SOURCE TEXT:
____

Parameter Name Type Parameter Description Default Value
img_file list[str\|np.ndarray] | str | np.ndarray input image data (in the form of NumPy array) or input image path. If a group of images need to be predicted at once, the list contains the data or paths for those images (one element in the list for each image).
transforms paddlers.transforms.Compose | None Apply data transformation operators to input data. If None, the data transformation operators of trainer in the validation phase is used. None

Return format:

If img_file is a string or NumPy array, return a dictionary containing the following key-value pairs:

{"res_map": restored or reconstructed images of model output (arranged in format [h, w, c])}

If img_file is a list, return a list as long as img_file, where each item is a dictionary (key-value pairs shown above), corresponding in order to each element in img_file.

BaseSegmenter.predict()

Interface:

def predict(self, img_file, transforms=None):

Input parameters:

Parameter Name Type Parameter Description Default Value
img_file list[str\|np.ndarray] | str | np.ndarray input image data (in the form of NumPy array) or input image path. If a group of images need to be predicted at once, the list contains the data or paths for those images (one element in the list for each image).
transforms paddlers.transforms.Compose | None Apply data transformation operators to input data. If None, the data transformation operators of trainer in the validation phase is used. None

Return format:

If img_file is a string or NumPy array, return a dictionary containing the following key-value pairs:

{"label_map": output category labels (arranged in [h, w] format), "score_map": category probabilities of model output (arranged in format [h, w, c])}

If img_file is a list, return a list as long as img_file, where each item is a dictionary (key-value pairs shown above), corresponding in order to each element in img_file.

Sliding Window Inference

Considering the large-scale nature of remote sensing image, PaddleRS provides sliding window inference support for some tasks. The sliding window inference feature of PaddleRS has the following characteristics:

  1. In order to solve the problem of insufficient memory caused by reading the whole large image at once, PaddleRS has adopted the lazy loading memory technology, which only read and processed the image blocks in one window at a time.

____

PROBLEMS:
1) According to the PaddleRS documentation, which two keys appear in the dictionary that BaseSegmenter.predict() returns for a single image?
2) Continue the PaddleRS documentation from the end of its final sentence.

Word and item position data
____

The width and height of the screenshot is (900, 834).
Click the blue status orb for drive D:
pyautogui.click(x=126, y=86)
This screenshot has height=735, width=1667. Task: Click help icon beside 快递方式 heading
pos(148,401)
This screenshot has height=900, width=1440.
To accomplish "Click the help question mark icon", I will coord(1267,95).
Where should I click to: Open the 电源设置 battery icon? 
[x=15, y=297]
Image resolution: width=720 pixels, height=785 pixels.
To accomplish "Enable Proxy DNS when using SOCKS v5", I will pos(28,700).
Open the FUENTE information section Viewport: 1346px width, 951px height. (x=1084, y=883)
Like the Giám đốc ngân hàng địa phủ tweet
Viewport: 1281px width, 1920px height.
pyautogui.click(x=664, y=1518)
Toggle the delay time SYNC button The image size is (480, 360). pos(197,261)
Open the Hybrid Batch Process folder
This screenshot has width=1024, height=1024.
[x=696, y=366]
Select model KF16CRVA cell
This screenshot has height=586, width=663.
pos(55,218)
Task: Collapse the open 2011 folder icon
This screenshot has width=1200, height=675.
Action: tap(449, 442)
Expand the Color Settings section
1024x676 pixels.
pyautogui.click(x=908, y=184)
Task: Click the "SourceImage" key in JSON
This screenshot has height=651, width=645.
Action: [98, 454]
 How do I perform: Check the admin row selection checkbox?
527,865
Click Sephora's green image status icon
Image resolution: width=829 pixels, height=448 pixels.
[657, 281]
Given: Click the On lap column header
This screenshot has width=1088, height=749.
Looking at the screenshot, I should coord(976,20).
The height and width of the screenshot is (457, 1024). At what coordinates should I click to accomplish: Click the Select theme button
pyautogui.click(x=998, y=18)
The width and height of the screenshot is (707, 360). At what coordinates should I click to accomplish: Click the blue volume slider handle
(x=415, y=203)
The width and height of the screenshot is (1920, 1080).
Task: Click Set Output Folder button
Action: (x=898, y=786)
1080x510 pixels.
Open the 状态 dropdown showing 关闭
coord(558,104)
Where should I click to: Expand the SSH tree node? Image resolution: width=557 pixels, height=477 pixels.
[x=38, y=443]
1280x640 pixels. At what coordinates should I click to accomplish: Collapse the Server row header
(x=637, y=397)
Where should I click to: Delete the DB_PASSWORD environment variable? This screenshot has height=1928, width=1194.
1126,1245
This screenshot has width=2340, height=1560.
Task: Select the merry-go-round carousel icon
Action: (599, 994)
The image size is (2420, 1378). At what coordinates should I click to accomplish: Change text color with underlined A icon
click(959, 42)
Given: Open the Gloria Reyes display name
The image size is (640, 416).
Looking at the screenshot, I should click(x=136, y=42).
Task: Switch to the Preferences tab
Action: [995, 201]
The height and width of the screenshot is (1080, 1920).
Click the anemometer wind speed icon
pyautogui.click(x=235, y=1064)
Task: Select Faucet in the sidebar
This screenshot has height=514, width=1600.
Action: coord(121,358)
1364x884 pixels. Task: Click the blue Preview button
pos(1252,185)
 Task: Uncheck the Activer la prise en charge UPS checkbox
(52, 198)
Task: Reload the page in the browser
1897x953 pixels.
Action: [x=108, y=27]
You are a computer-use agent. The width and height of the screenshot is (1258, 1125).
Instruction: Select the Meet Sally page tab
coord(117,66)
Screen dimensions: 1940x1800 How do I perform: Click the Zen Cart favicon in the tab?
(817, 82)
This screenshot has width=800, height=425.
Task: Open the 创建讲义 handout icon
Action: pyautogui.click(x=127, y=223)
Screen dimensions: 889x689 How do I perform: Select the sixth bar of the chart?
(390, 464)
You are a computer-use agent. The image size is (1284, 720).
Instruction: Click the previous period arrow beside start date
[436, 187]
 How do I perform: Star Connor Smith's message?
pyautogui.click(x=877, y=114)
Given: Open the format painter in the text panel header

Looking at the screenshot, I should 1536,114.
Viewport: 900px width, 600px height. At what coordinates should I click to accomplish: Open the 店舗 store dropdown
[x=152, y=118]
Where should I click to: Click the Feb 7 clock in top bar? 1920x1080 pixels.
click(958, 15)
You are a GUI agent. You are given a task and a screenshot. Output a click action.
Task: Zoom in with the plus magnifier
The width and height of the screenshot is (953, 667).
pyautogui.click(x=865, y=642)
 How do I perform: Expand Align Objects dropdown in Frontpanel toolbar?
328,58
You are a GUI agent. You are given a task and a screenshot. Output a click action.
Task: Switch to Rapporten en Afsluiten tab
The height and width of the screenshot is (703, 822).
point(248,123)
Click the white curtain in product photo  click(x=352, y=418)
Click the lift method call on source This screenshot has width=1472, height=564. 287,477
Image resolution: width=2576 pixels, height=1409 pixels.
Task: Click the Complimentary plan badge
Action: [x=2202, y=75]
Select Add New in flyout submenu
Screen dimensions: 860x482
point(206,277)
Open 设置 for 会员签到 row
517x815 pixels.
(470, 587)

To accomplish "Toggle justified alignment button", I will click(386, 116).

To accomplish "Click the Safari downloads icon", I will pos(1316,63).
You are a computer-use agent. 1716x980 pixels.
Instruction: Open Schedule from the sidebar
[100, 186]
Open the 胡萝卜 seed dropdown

____

EXERCISE ANSWERS:
1) "label_map" and "score_map".

2)
  2. Users can customize the size and stride of the sliding window. Meanwhile, PaddleRS supports sliding window overlapping. For the overlapping parts between windows, PaddleRS will automatically fuse the model's predicted results.
  3. The inference results can be saved in GeoTiff format, and the reading and writing of geographic transformation information and geographic projection information is supported.

Currently, the image segmentation trainer (BaseSegmenter and subclasses) and change detection trainer (BaseChangeDetector and subclasses)have dynamic graph sliding window inference API. Take the API of image segmentation task as an example, the explanation is as follows:

Interface:

def slider_predict(self,
                   img_file,
                   save_dir,
                   block_size,
                   overlap=36,
                   transforms=None,
                   invalid_value=255,
                   merge_strategy='keep_last',
                   batch_size=1,
                   eager_load=False,
                   quiet=False):

Input parameter list:

Parameter Name Type Parameter Description Default Value
img_file str Input image path.
save_dir str Predicted results output path.
block_size list[int] | tuple[int] | int Size of the sliding window (specifying the width, height in a list or tuple, or the same width and height in an integer).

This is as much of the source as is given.